Quickstart - Real-Time Stateless Dictation

This guide shows how to authenticate with Corti and run your first real-time dictation session using the /transcribe WebSocket endpoint.

Authentication

Create an account and access token

See details here

Open a `/transcribe` WebSocket

Initiate real-time, bi-directional communication

Base URL: wss://api.{environment}.corti.app/audio-bridge/v2/transcribeRequired query parameters:

tenant-name
token (URL-encoded Bearer <access_token>)

Full URL template:

wss://api.{environment}.corti.app/audio-bridge/v2/transcribe?tenant-name={tenant-name}&token=Bearer%20{access_token}

Example:

JavaScript

import WebSocket from "ws";

const env = "eu"; // or "us"
const tenant = "<YOUR_TENANT_NAME>";
const token = "<ACCESS_TOKEN>";

const wsUrl =
`wss://api.${env}.corti.app/audio-bridge/v2/transcribe` +
`?tenant-name=${encodeURIComponent(tenant)}` +
`&token=${encodeURIComponent(`Bearer ${token}`)}`;

const ws = new WebSocket(wsUrl);

Send configuration

Required within 10s of opening connection

After the wss connection is opened, send a config message within 10 seconds or the server closes the socket with CONFIG_TIMEOUT.Example configuration message:

const configurationMessage = {
    primaryLanguage: "en",
    spokenPunctuation: true,
    commands: [
    {
        id: "next_section",
        phrases: ["next section", "go to next section"],
    },
    {
        id: "insert_template",
        phrases: [
        "insert my {template_name} template",
        "insert {template_name} template",
        ],
        variables: [
        {
            key: "template_name",
            type: "enum",
            enum: ["soap", "radiology", "referral"],
        },
        ],
    },
    ],
    formatting: {
    dates: "long_text",
    times: "h24",
    numbers: "numerals_above_nine",
    measurements: "abbreviated",
    numericRanges: "numerals",
    ordinals: "numerals",
    },
};

Send the configuration as soon as the socket opens:

JavaScript

ws.on("open", () => {
ws.send(JSON.stringify(configurationMessage));
});

Wait for a message with {"type": "CONFIG_ACCEPTED"} before sending audio. If you receive CONFIG_DENIED or CONFIG_TIMEOUT, close the socket and fix the configuration.

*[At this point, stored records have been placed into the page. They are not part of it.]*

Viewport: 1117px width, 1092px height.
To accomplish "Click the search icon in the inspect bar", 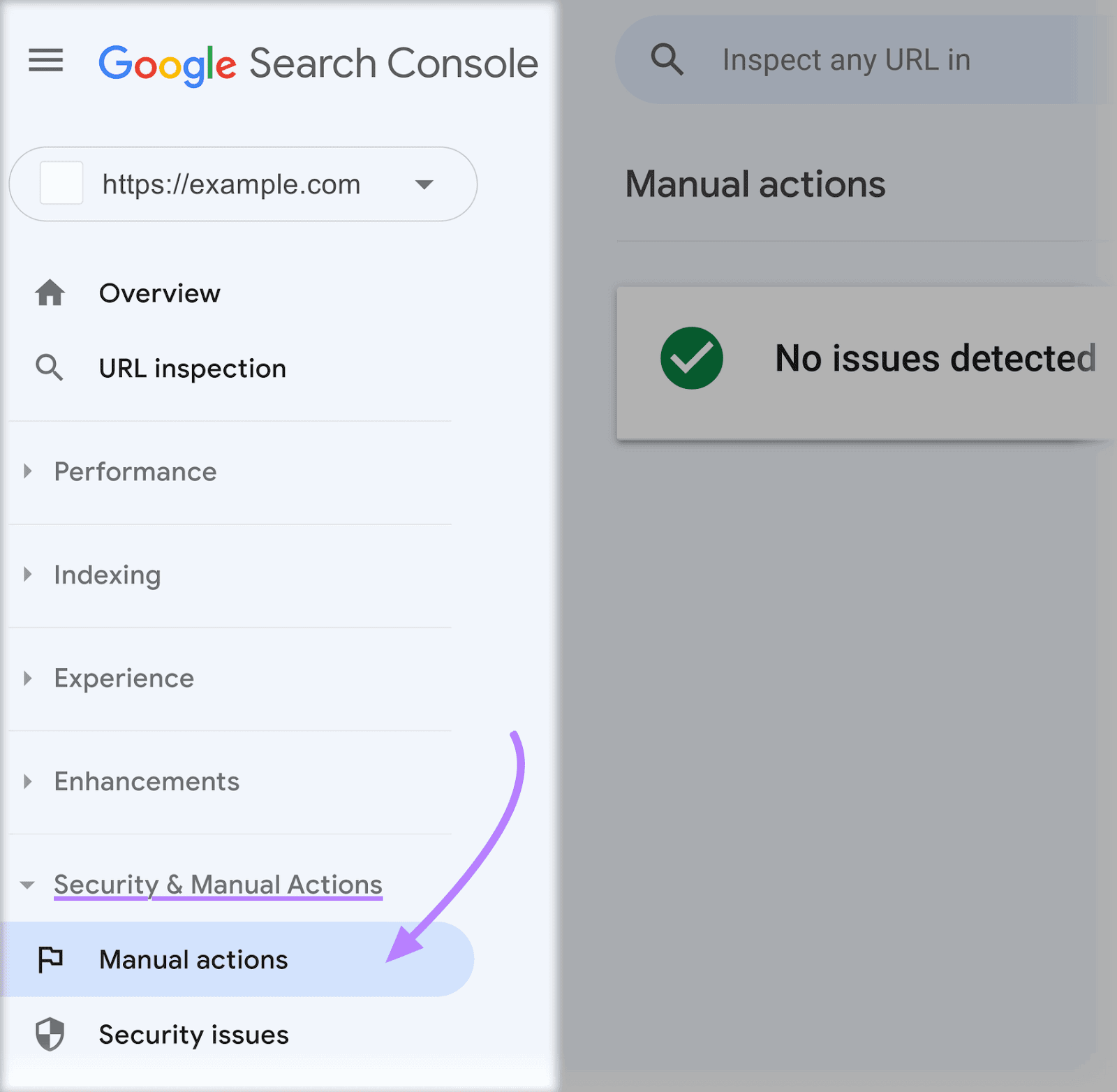I will (x=667, y=59).
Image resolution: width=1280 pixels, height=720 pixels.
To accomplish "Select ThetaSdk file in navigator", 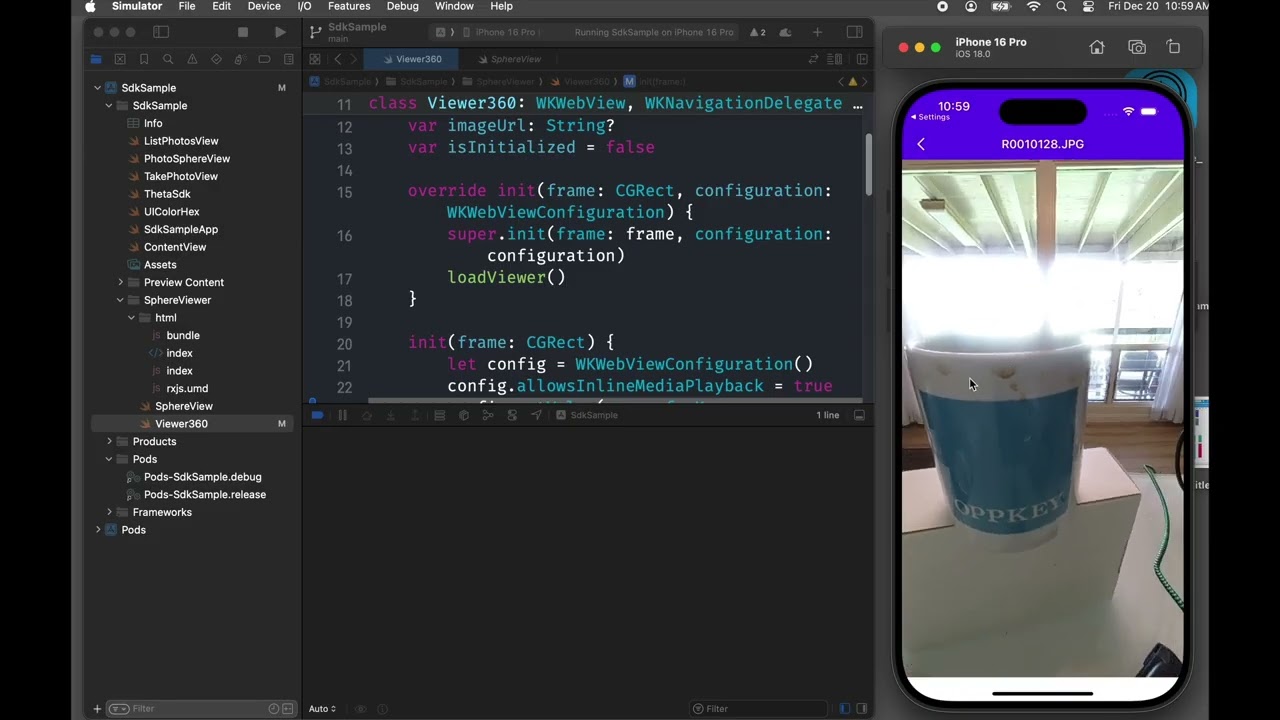I will [x=166, y=194].
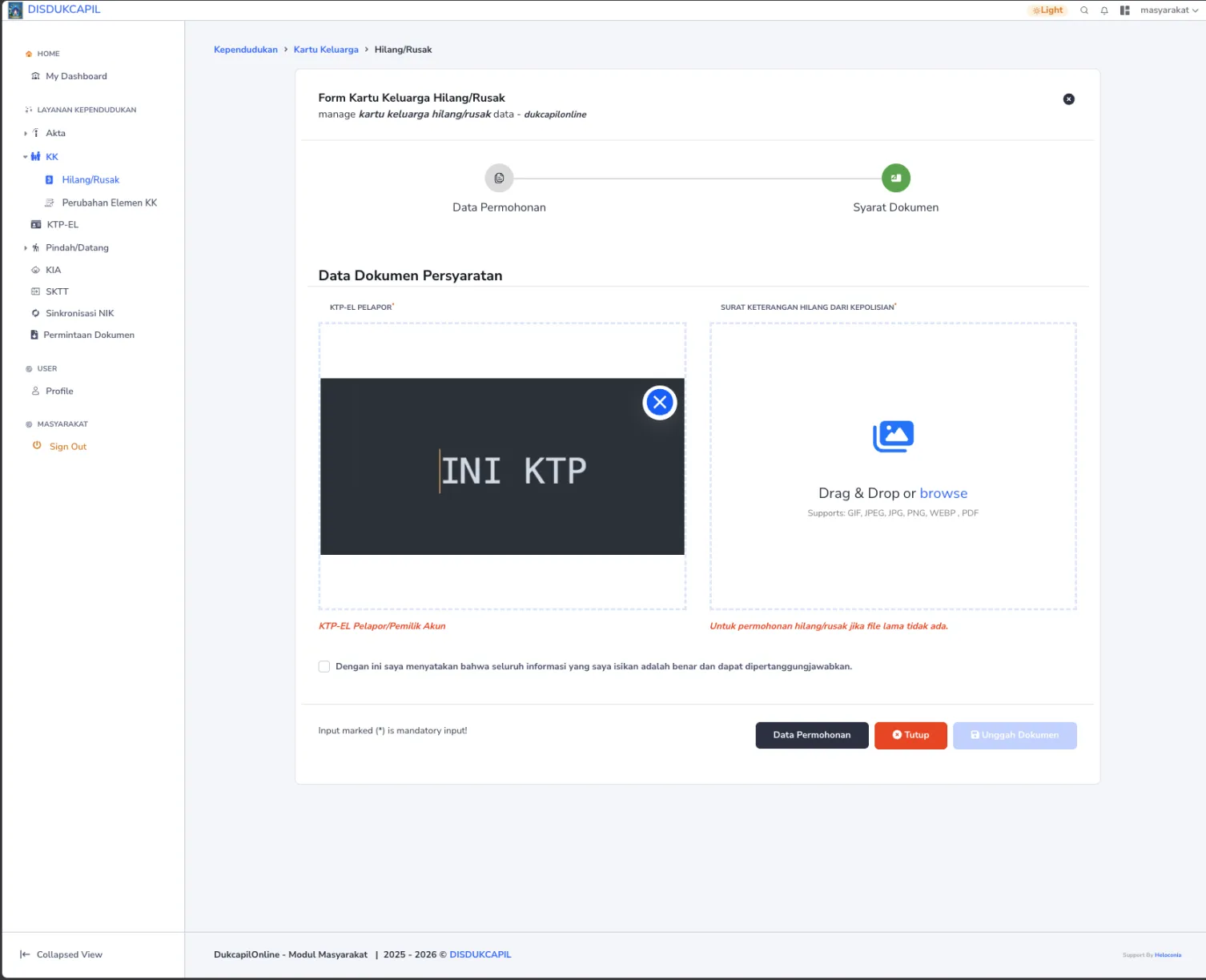This screenshot has width=1206, height=980.
Task: Open the apps grid icon
Action: [x=1125, y=10]
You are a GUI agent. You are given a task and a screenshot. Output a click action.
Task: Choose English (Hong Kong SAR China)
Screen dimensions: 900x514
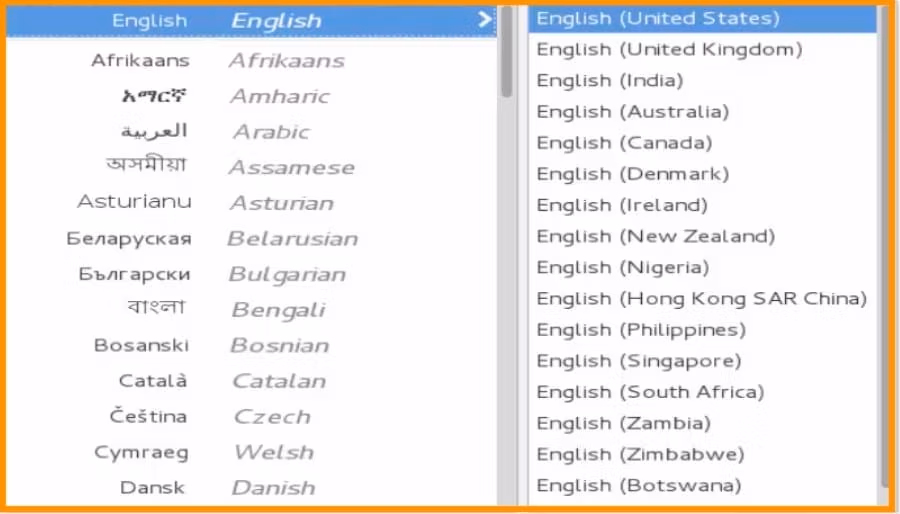click(701, 298)
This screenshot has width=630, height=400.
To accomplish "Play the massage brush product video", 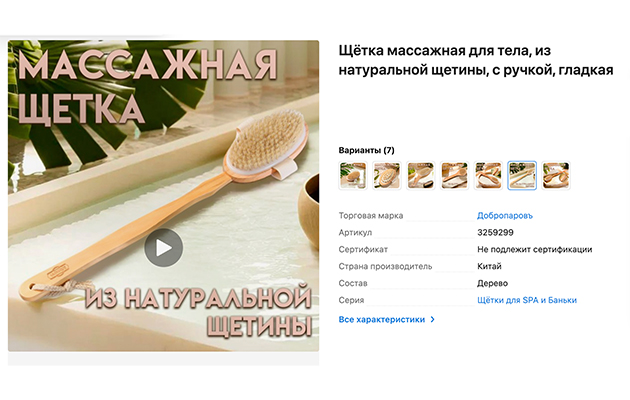I will [164, 247].
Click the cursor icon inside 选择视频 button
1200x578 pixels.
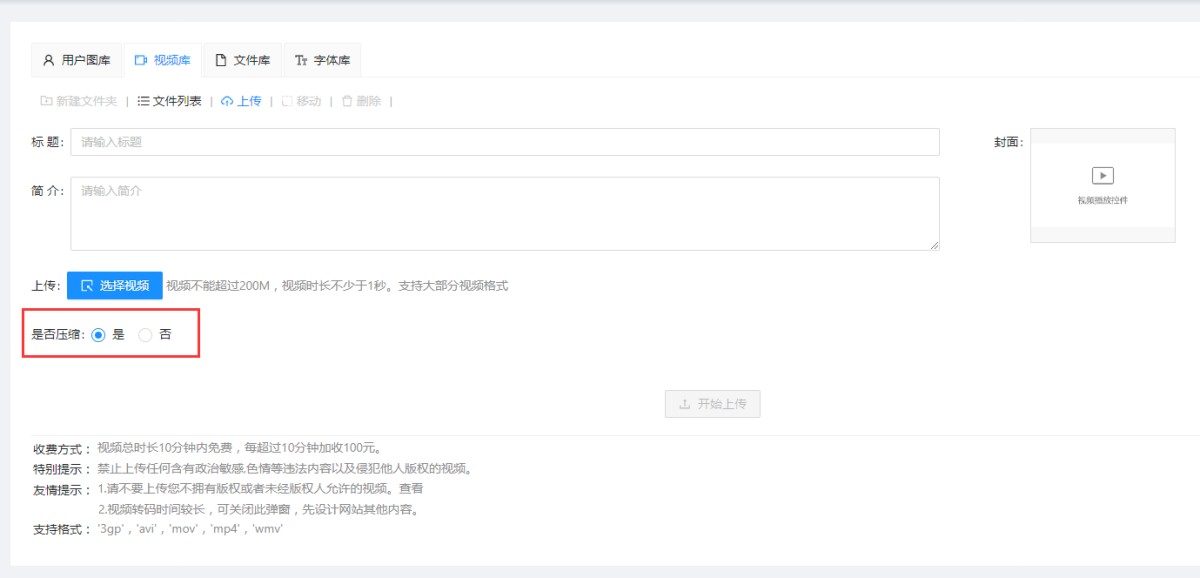(x=87, y=286)
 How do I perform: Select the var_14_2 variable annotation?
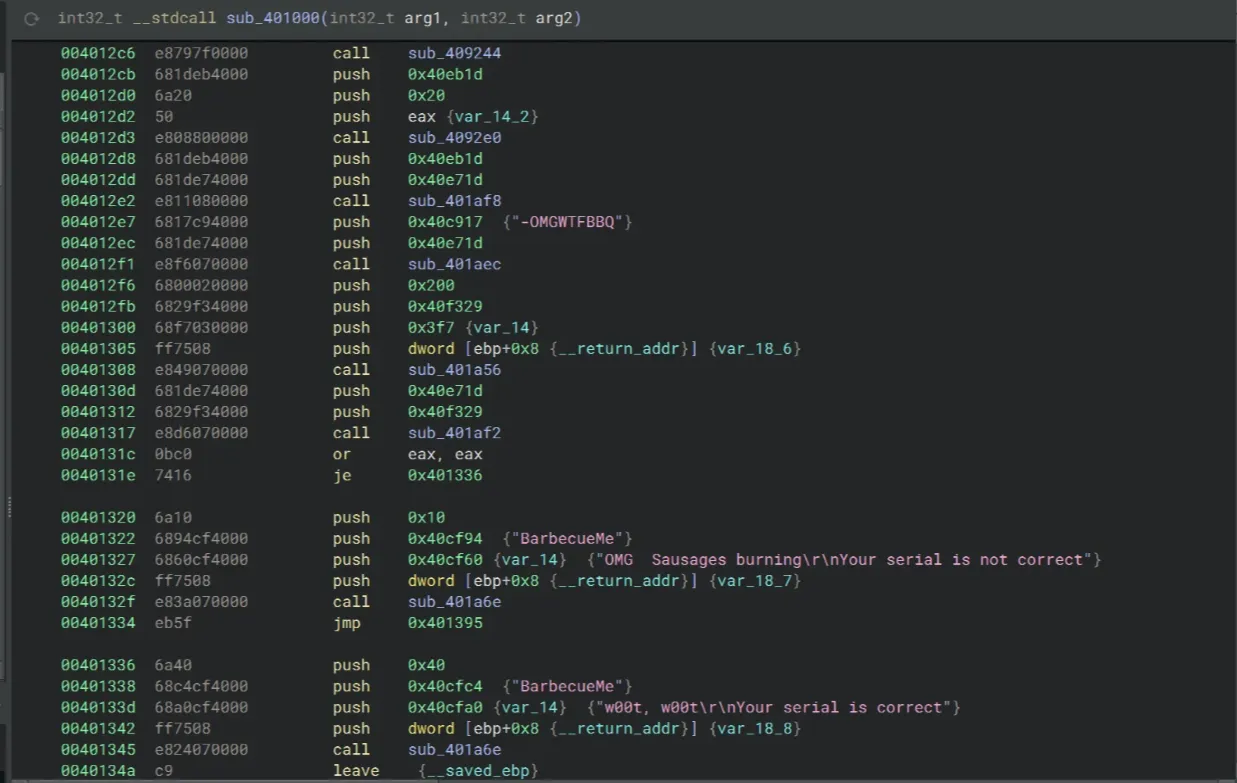tap(496, 117)
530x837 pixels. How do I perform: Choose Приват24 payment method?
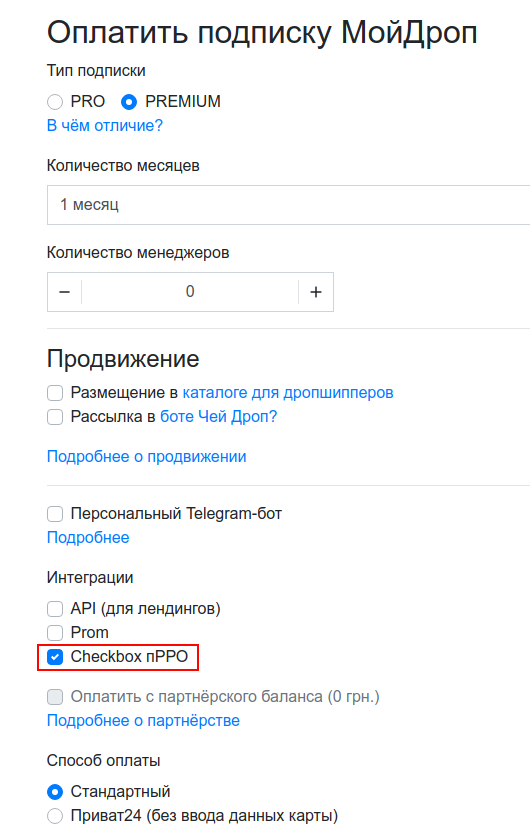[x=55, y=816]
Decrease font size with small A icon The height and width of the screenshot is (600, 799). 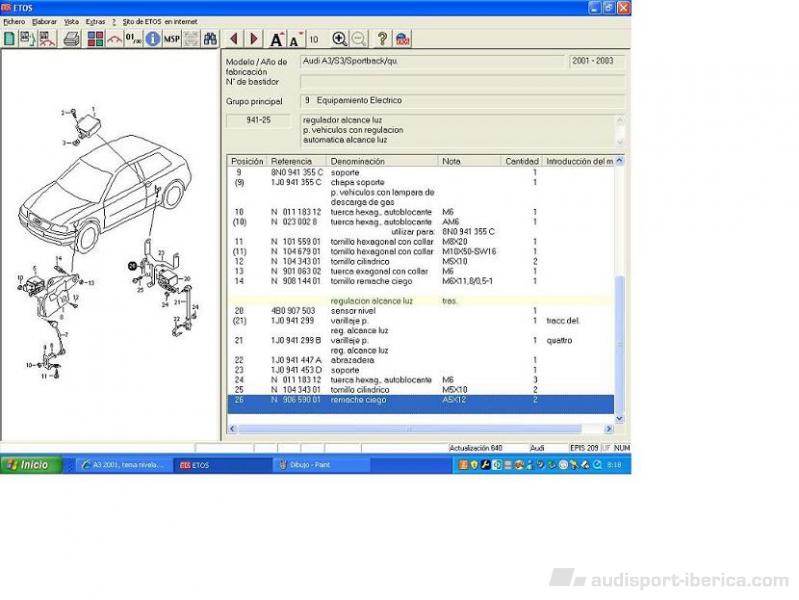coord(295,40)
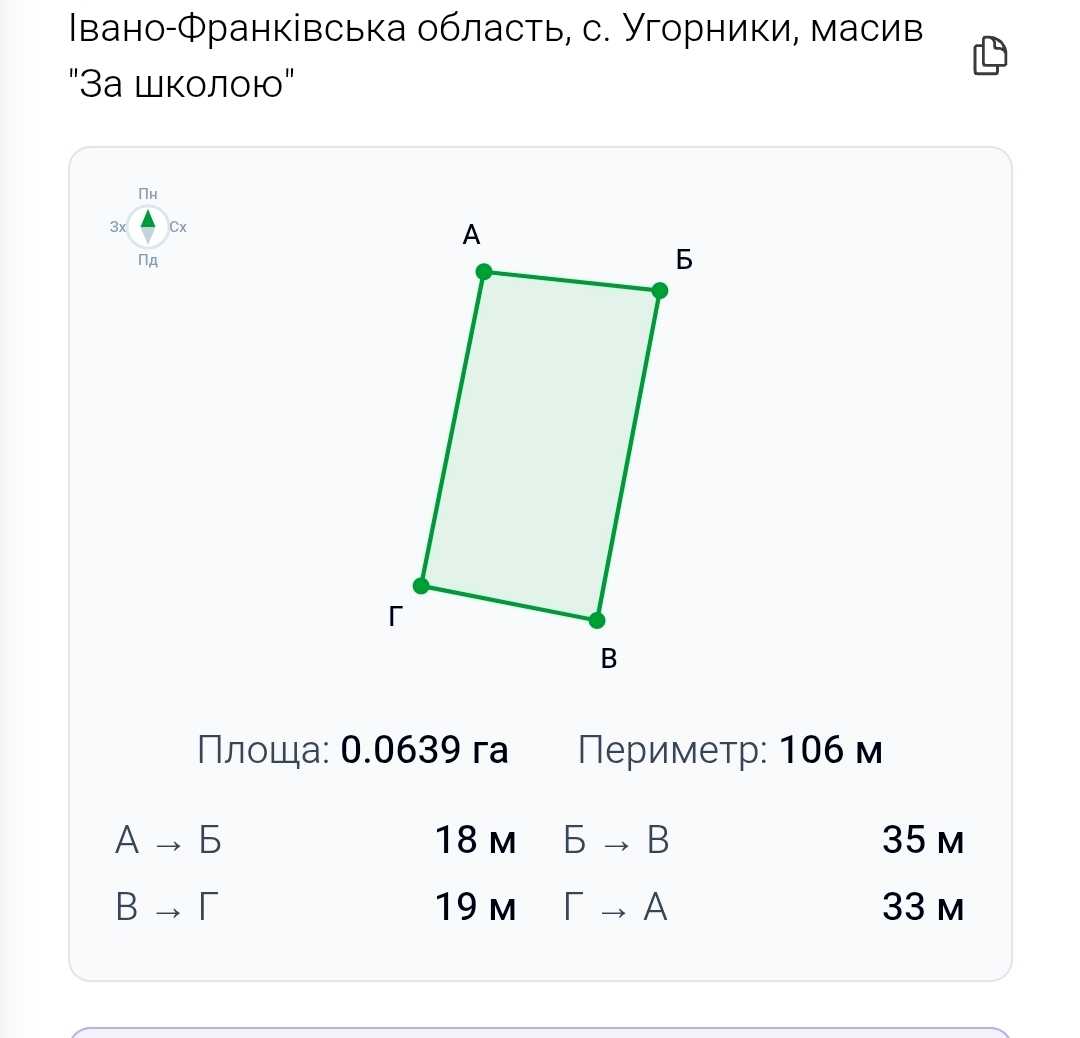Select vertex A of the plot polygon
This screenshot has width=1080, height=1038.
click(484, 271)
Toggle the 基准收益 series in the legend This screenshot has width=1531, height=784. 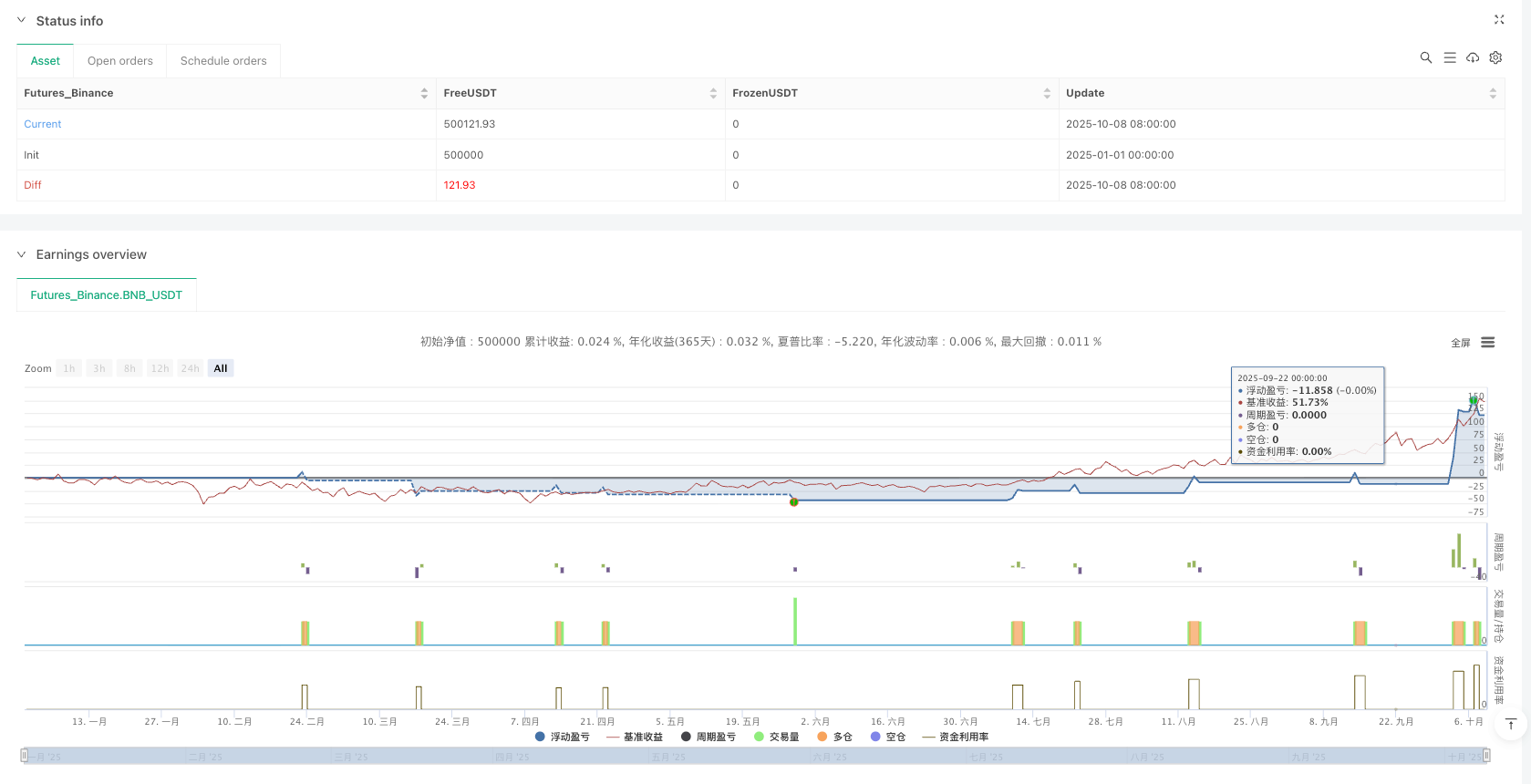tap(635, 737)
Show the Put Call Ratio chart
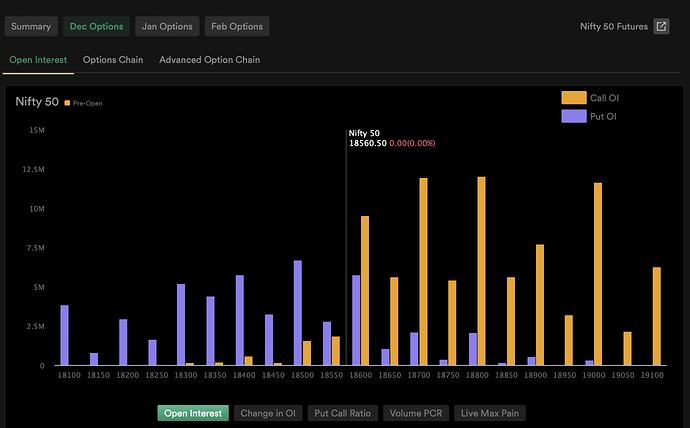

Real-Time Stateless Dictation

Stream audio and receive transcripts

Send audio frames

Send audio as binary WebSocket messages. See details on supported audio formats here.

// audioChunk: Buffer or Uint8Array containing raw audio
ws.send(audioChunk);

Send continuous stream of 250ms audio chunks while recording is active - no overlapping frames.

Handle responses

The server sends messages with different type values, for example:

{
"type": "transcript",
"data": {
    "text": "Patient reports mild chest pain.",
    "rawTranscriptText": "patient reports mild chest pain period",
    "start": 0.0,
    "end": 3.2,
    "isFinal": true
}
}

Basic message handler:

JavaScript

ws.on("message", (raw) => {
const msg = JSON.parse(raw.toString());

switch (msg.type) {
    case "transcript":
    console.log("Transcript:", msg.data.text);
    break;
    case "command":
    console.log("Command:", msg.data.id, msg.data.variables);
    break;
    case "usage":
    console.log("Usage credits:", msg.credits);
    break;
    case "error":
    console.error("Error:", msg.error);
    break;
    default:
    console.log("Other message:", msg);
}
});

Flush the audio buffer (optional)

Force results to be returned from server

Use flush to force pending transcript segments and/or dictation commands to be returned, without closing the session. This is useful to separate dictation into logical sections.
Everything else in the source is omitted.